* Problem: Spot each line in the data below containing "This" and copy it.

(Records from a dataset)
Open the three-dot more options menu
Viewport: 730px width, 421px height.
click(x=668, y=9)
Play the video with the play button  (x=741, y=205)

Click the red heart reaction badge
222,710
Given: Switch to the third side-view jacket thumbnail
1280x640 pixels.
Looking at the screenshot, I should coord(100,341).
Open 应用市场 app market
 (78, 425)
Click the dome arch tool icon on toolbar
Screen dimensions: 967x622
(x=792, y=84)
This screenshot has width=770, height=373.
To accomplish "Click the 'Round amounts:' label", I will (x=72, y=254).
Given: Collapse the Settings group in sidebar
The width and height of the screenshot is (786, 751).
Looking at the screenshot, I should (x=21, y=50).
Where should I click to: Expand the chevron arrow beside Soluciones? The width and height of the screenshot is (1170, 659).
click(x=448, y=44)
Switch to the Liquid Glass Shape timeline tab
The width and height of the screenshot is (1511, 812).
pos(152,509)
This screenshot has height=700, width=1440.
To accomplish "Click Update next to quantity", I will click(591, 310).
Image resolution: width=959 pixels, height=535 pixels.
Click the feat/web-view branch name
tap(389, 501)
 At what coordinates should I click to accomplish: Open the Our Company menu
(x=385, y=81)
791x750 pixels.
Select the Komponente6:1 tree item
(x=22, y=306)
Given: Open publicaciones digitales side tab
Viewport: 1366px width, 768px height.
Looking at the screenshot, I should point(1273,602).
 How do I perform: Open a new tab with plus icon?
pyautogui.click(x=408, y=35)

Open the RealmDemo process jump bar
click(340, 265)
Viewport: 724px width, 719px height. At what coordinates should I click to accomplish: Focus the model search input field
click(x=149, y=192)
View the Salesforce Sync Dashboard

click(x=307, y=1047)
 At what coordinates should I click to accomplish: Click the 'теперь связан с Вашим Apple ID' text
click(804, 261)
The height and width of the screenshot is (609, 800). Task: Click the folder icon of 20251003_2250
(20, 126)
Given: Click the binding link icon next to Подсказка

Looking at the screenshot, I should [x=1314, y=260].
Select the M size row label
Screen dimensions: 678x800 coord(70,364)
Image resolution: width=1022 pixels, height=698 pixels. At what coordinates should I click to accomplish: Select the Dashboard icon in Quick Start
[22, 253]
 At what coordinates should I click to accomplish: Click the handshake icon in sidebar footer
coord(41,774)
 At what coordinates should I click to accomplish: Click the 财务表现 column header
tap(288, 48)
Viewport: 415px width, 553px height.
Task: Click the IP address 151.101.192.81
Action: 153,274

* Problem solution:
This screenshot has width=770, height=373.
This screenshot has height=700, width=1440.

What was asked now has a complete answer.